### Your assignment
Reproduce the listing that follows so that each line matches the original exactly.

### Supplied entries

□ □ □

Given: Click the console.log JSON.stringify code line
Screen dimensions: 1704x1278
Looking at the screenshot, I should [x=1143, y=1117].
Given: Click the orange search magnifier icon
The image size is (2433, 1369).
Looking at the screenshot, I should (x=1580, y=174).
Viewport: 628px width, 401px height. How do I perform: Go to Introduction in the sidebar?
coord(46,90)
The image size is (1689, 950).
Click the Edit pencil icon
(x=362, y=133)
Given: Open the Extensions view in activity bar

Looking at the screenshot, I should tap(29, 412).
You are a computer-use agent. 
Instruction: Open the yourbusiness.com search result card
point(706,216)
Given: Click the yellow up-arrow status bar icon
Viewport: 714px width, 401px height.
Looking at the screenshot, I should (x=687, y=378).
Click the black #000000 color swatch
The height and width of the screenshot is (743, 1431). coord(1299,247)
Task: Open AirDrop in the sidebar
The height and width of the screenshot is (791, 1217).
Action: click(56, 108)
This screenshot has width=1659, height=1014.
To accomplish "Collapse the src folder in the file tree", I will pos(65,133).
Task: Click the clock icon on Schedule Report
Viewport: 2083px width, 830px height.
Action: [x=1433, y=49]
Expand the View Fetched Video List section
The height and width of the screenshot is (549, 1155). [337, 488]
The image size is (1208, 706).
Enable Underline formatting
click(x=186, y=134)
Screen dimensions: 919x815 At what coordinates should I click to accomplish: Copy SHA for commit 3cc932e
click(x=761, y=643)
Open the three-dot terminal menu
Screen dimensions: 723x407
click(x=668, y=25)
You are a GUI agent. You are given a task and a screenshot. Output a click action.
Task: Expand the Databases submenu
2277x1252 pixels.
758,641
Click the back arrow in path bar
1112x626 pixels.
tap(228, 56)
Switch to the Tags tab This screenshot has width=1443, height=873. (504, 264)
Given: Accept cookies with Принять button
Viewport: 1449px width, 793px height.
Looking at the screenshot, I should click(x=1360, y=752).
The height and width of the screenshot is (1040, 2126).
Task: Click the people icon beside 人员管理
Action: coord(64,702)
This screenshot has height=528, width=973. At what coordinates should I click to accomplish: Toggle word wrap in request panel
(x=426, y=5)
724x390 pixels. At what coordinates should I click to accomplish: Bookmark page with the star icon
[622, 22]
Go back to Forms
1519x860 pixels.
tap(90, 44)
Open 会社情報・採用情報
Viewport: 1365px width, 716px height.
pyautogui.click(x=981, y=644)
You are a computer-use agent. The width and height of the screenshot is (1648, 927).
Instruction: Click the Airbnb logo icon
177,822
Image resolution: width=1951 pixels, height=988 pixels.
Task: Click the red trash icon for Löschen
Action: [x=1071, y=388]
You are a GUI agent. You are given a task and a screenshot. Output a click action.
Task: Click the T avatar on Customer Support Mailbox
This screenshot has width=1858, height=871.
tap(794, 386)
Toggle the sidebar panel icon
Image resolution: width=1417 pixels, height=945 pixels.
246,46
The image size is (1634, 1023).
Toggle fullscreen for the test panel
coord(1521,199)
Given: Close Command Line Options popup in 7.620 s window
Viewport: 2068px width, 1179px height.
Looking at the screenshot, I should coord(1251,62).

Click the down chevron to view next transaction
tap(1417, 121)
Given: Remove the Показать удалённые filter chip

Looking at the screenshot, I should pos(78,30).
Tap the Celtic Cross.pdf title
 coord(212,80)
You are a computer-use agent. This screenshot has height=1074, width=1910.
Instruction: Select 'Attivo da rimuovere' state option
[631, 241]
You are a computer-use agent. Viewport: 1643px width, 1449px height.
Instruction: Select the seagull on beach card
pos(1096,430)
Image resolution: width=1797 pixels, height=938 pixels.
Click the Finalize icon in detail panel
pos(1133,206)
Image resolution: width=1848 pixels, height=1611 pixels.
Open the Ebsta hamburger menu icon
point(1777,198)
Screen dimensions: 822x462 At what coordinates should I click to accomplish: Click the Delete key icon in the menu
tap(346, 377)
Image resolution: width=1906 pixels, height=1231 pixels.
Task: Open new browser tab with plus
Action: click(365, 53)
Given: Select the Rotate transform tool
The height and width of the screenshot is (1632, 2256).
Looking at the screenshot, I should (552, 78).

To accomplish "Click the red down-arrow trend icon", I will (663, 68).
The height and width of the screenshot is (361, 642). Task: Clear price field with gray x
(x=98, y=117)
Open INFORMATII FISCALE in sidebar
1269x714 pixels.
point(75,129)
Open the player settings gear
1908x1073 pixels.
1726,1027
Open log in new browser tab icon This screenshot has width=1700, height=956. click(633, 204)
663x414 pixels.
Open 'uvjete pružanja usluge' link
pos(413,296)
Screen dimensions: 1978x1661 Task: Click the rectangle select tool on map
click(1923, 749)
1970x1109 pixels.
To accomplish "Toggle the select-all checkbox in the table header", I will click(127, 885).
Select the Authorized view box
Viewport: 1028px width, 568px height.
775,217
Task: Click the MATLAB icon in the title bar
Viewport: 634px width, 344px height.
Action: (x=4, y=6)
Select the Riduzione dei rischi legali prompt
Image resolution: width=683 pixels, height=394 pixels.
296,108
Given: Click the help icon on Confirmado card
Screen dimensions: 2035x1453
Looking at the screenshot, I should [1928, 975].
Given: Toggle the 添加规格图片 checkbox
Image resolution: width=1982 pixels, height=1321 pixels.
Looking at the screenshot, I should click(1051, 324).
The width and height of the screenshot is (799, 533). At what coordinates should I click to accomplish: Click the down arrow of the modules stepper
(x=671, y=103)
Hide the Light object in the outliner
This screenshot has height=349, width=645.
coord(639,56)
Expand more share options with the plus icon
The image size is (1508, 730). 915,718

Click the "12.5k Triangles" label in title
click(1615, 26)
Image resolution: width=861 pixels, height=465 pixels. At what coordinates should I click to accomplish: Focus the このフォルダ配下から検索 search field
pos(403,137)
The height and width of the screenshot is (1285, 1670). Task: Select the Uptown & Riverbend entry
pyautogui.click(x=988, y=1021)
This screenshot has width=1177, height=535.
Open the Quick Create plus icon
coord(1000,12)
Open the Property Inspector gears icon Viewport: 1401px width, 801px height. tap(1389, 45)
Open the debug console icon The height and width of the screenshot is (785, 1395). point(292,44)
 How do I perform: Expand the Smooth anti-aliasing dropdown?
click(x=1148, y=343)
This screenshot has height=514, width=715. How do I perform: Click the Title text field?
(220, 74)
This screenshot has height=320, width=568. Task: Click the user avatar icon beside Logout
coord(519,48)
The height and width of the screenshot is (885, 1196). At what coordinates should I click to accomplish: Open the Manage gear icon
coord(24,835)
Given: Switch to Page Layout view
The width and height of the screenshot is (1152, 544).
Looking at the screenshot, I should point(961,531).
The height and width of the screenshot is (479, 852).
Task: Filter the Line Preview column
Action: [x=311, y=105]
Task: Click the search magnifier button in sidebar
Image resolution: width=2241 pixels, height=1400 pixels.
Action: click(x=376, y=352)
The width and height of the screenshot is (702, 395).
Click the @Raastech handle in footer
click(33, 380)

□ □ □

### Output for this task
Given: Click the console.log JSON.stringify code line
Screen dimensions: 1704x1278
Looking at the screenshot, I should [x=1143, y=1117].
Given: Click the orange search magnifier icon
The image size is (2433, 1369).
Looking at the screenshot, I should (x=1580, y=174).
Viewport: 628px width, 401px height. How do I perform: Go to Introduction in the sidebar?
coord(46,90)
The image size is (1689, 950).
Click the Edit pencil icon
(x=362, y=133)
Given: Open the Extensions view in activity bar

Looking at the screenshot, I should tap(29, 412).
You are a computer-use agent. 
Instruction: Open the yourbusiness.com search result card
point(706,216)
Given: Click the yellow up-arrow status bar icon
Viewport: 714px width, 401px height.
Looking at the screenshot, I should (x=687, y=378).
Click the black #000000 color swatch
The height and width of the screenshot is (743, 1431). coord(1299,247)
Task: Open AirDrop in the sidebar
The height and width of the screenshot is (791, 1217).
Action: click(56, 108)
This screenshot has width=1659, height=1014.
To accomplish "Collapse the src folder in the file tree", I will pos(65,133).
Task: Click the clock icon on Schedule Report
Viewport: 2083px width, 830px height.
Action: [x=1433, y=49]
Expand the View Fetched Video List section
The height and width of the screenshot is (549, 1155). [337, 488]
The image size is (1208, 706).
Enable Underline formatting
click(x=186, y=134)
Screen dimensions: 919x815 At what coordinates should I click to accomplish: Copy SHA for commit 3cc932e
click(x=761, y=643)
Open the three-dot terminal menu
Screen dimensions: 723x407
click(x=668, y=25)
You are a GUI agent. You are given a task and a screenshot. Output a click action.
Task: Expand the Databases submenu
2277x1252 pixels.
758,641
Click the back arrow in path bar
1112x626 pixels.
tap(228, 56)
Switch to the Tags tab This screenshot has width=1443, height=873. (504, 264)
Given: Accept cookies with Принять button
Viewport: 1449px width, 793px height.
Looking at the screenshot, I should click(x=1360, y=752).
The height and width of the screenshot is (1040, 2126).
Task: Click the people icon beside 人员管理
Action: coord(64,702)
This screenshot has height=528, width=973. At what coordinates should I click to accomplish: Toggle word wrap in request panel
(x=426, y=5)
724x390 pixels. At what coordinates should I click to accomplish: Bookmark page with the star icon
[622, 22]
Go back to Forms
1519x860 pixels.
tap(90, 44)
Open 会社情報・採用情報
Viewport: 1365px width, 716px height.
pyautogui.click(x=981, y=644)
You are a computer-use agent. The width and height of the screenshot is (1648, 927).
Instruction: Click the Airbnb logo icon
177,822
Image resolution: width=1951 pixels, height=988 pixels.
Task: Click the red trash icon for Löschen
Action: [x=1071, y=388]
You are a GUI agent. You are given a task and a screenshot. Output a click action.
Task: Click the T avatar on Customer Support Mailbox
This screenshot has width=1858, height=871.
tap(794, 386)
Toggle the sidebar panel icon
Image resolution: width=1417 pixels, height=945 pixels.
246,46
The image size is (1634, 1023).
Toggle fullscreen for the test panel
coord(1521,199)
Given: Close Command Line Options popup in 7.620 s window
Viewport: 2068px width, 1179px height.
Looking at the screenshot, I should coord(1251,62).

Click the down chevron to view next transaction
tap(1417, 121)
Given: Remove the Показать удалённые filter chip

Looking at the screenshot, I should pos(78,30).
Tap the Celtic Cross.pdf title
 coord(212,80)
You are a computer-use agent. This screenshot has height=1074, width=1910.
Instruction: Select 'Attivo da rimuovere' state option
[631, 241]
You are a computer-use agent. Viewport: 1643px width, 1449px height.
Instruction: Select the seagull on beach card
pos(1096,430)
Image resolution: width=1797 pixels, height=938 pixels.
Click the Finalize icon in detail panel
pos(1133,206)
Image resolution: width=1848 pixels, height=1611 pixels.
Open the Ebsta hamburger menu icon
point(1777,198)
Screen dimensions: 822x462 At what coordinates should I click to accomplish: Click the Delete key icon in the menu
tap(346, 377)
Image resolution: width=1906 pixels, height=1231 pixels.
Task: Open new browser tab with plus
Action: click(365, 53)
Given: Select the Rotate transform tool
The height and width of the screenshot is (1632, 2256).
Looking at the screenshot, I should (552, 78).

To accomplish "Click the red down-arrow trend icon", I will (663, 68).
The height and width of the screenshot is (361, 642). Task: Clear price field with gray x
(x=98, y=117)
Open INFORMATII FISCALE in sidebar
1269x714 pixels.
point(75,129)
Open the player settings gear
1908x1073 pixels.
1726,1027
Open log in new browser tab icon This screenshot has width=1700, height=956. click(633, 204)
663x414 pixels.
Open 'uvjete pružanja usluge' link
pos(413,296)
Screen dimensions: 1978x1661 Task: Click the rectangle select tool on map
click(1923, 749)
1970x1109 pixels.
To accomplish "Toggle the select-all checkbox in the table header", I will click(127, 885).
Select the Authorized view box
Viewport: 1028px width, 568px height.
775,217
Task: Click the MATLAB icon in the title bar
Viewport: 634px width, 344px height.
Action: (x=4, y=6)
Select the Riduzione dei rischi legali prompt
Image resolution: width=683 pixels, height=394 pixels.
296,108
Given: Click the help icon on Confirmado card
Screen dimensions: 2035x1453
Looking at the screenshot, I should [1928, 975].
Given: Toggle the 添加规格图片 checkbox
Image resolution: width=1982 pixels, height=1321 pixels.
Looking at the screenshot, I should click(1051, 324).
The width and height of the screenshot is (799, 533). At what coordinates should I click to accomplish: Click the down arrow of the modules stepper
(x=671, y=103)
Hide the Light object in the outliner
This screenshot has height=349, width=645.
coord(639,56)
Expand more share options with the plus icon
The image size is (1508, 730). 915,718

Click the "12.5k Triangles" label in title
click(1615, 26)
Image resolution: width=861 pixels, height=465 pixels. At what coordinates should I click to accomplish: Focus the このフォルダ配下から検索 search field
pos(403,137)
The height and width of the screenshot is (1285, 1670). Task: Select the Uptown & Riverbend entry
pyautogui.click(x=988, y=1021)
This screenshot has width=1177, height=535.
Open the Quick Create plus icon
coord(1000,12)
Open the Property Inspector gears icon Viewport: 1401px width, 801px height. tap(1389, 45)
Open the debug console icon The height and width of the screenshot is (785, 1395). point(292,44)
 How do I perform: Expand the Smooth anti-aliasing dropdown?
click(x=1148, y=343)
This screenshot has height=514, width=715. How do I perform: Click the Title text field?
(220, 74)
This screenshot has height=320, width=568. Task: Click the user avatar icon beside Logout
coord(519,48)
The height and width of the screenshot is (885, 1196). At what coordinates should I click to accomplish: Open the Manage gear icon
coord(24,835)
Given: Switch to Page Layout view
The width and height of the screenshot is (1152, 544).
Looking at the screenshot, I should point(961,531).
The height and width of the screenshot is (479, 852).
Task: Filter the Line Preview column
Action: [x=311, y=105]
Task: Click the search magnifier button in sidebar
Image resolution: width=2241 pixels, height=1400 pixels.
Action: click(x=376, y=352)
The width and height of the screenshot is (702, 395).
Click the @Raastech handle in footer
click(33, 380)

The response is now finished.